La Central Obrera Boliviana (COB) por segunda vez suspendió este domingo su ampliado nacional de emergencia, una reunión considerada clave para definir la continuidad de las movilizaciones o la posibilidad de una “tregua social” tras 45 días de bloqueo de caminos. La postergación dejó en incertidumbre el rumbo del conflicto que no llega a su fin y volvió a evidenciar las crecientes divisiones internas dentro de la principal organización sindical del país.
El ampliado había sido convocado inicialmente para la tarde del sábado; sin embargo, fue postergado para este domingo con el argumento de garantizar una mayor participación de las organizaciones afiliadas.
No obstante, la reunión tampoco pudo instalarse y fue suspendida nuevamente, esta vez sin una fecha definida para su realización, lo que refleja las dificultades de la dirigencia para consensuar una posición común frente al conflicto.
Uno de los casos más visibles fue el de la Confederación General de Trabajadores Fabriles de Bolivia (Cgtfb), que suscribió un acuerdo con el Ejecutivo y dio por concluidas sus demandas sectoriales.
A partir de ese entendimiento, los fabriles anunciaron que centrarán sus esfuerzos en el seguimiento a compromisos relacionados con la producción y la generación de empleo, descartando nuevas medidas de presión.
La fragmentación también alcanzó a otros sectores sociales.

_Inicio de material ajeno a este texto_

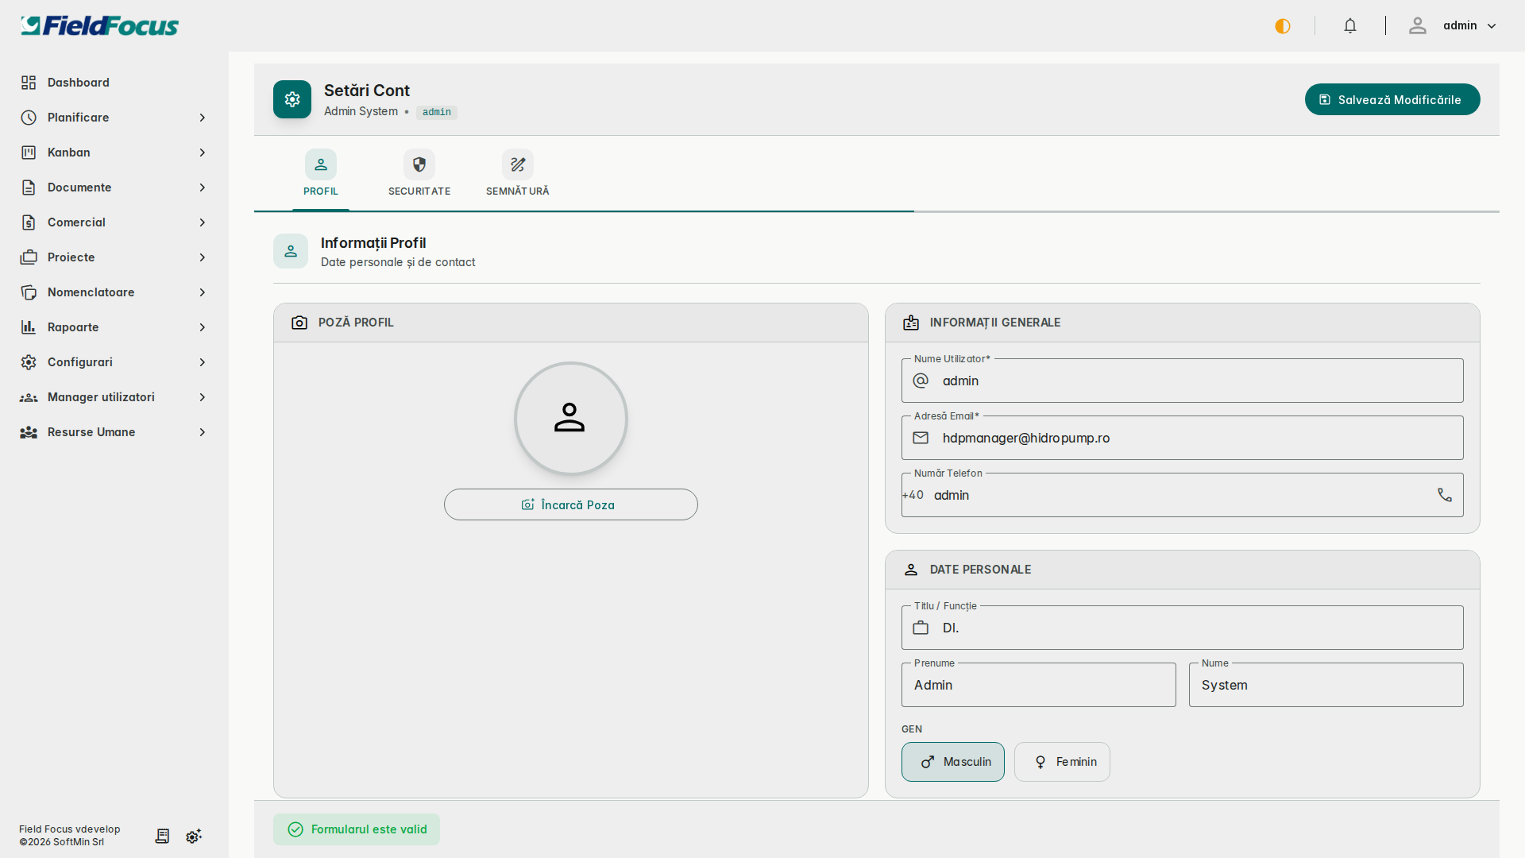Click the Dashboard sidebar icon
This screenshot has height=858, width=1525.
click(x=29, y=83)
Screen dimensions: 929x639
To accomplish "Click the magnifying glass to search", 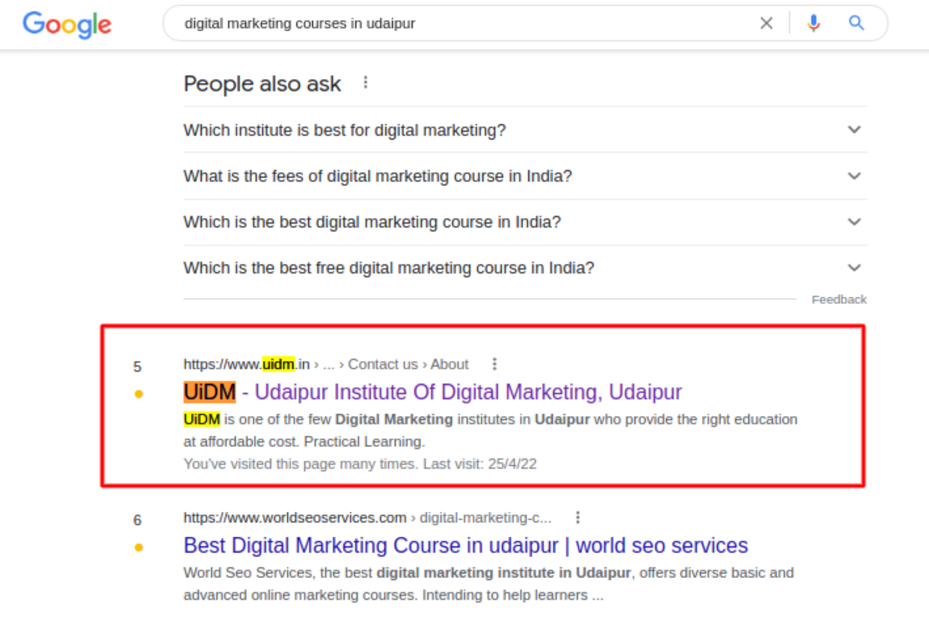I will tap(856, 23).
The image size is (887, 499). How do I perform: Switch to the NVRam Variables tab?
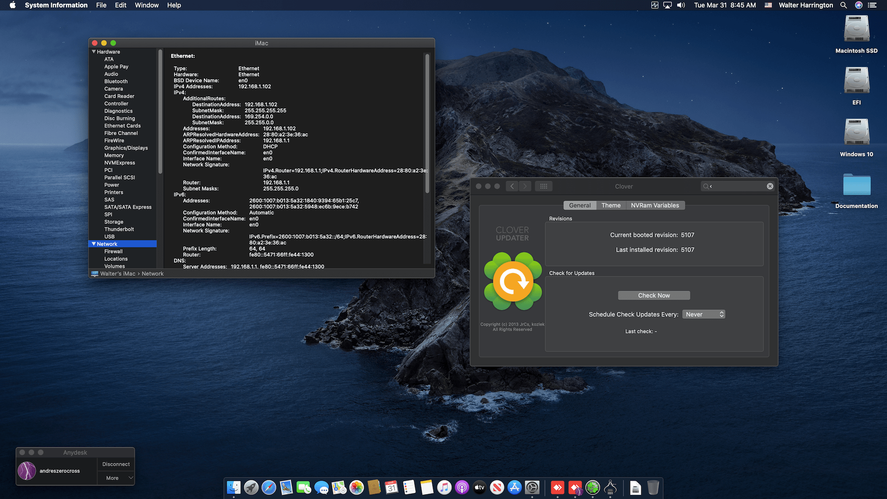click(655, 206)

Organizaciones campesinas asumieron posiciones divergentes frente al conflicto, mientras que las cooperativas mineras demandaron públicamente el levantamiento de los bloqueos debido a las pérdidas económicas que afectan a su actividad.
En El Alto, las juntas vecinales también mostraron posturas diferenciadas y varias de ellas comenzaron a trabajar agendas específicas con el Gobierno.
PROPONEN DIÁLOGO
En medio de este escenario, las centrales obreras departamentales de Chuquisaca, Santa Cruz, Cochabamba, Potosí y Tarija expresaron públicamente su respaldo a la apertura de un proceso de diálogo y pidieron a la dirigencia nacional de la COB escuchar el mandato de sus bases y buscar una salida negociada al conflicto.
Desde Sucre, el ejecutivo de la COB de Chuquisaca, Marcelo Torres, informó que los representantes de esos cinco departamentos hicieron llegar formalmente esa posición al secretario ejecutivo nacional, Mario Argollo.
Según explicó, las organizaciones regionales consideran que la estrategia de confrontación asumida hasta ahora no ha generado resultados favorables para los trabajadores y que corresponde priorizar la negociación.
Torres sostuvo que los ejecutivos departamentales representan la voz de los trabajadores en cada región y, por tanto, la dirigencia nacional debe actuar en función de las decisiones emanadas desde las bases.
A las diferencias políticas se sumaron problemas para la realización del ampliado. Dirigentes de la COB argumentaron que no existían garantías para instalar el encuentro.
Según reportes difundidos por medios sindicales, un grupo de personas increpó a los delegados que se dirigían a la reunión y lanzó tomates contra algunos asistentes, situación que provocó el retiro de varias delegaciones y derivó en la suspensión del evento.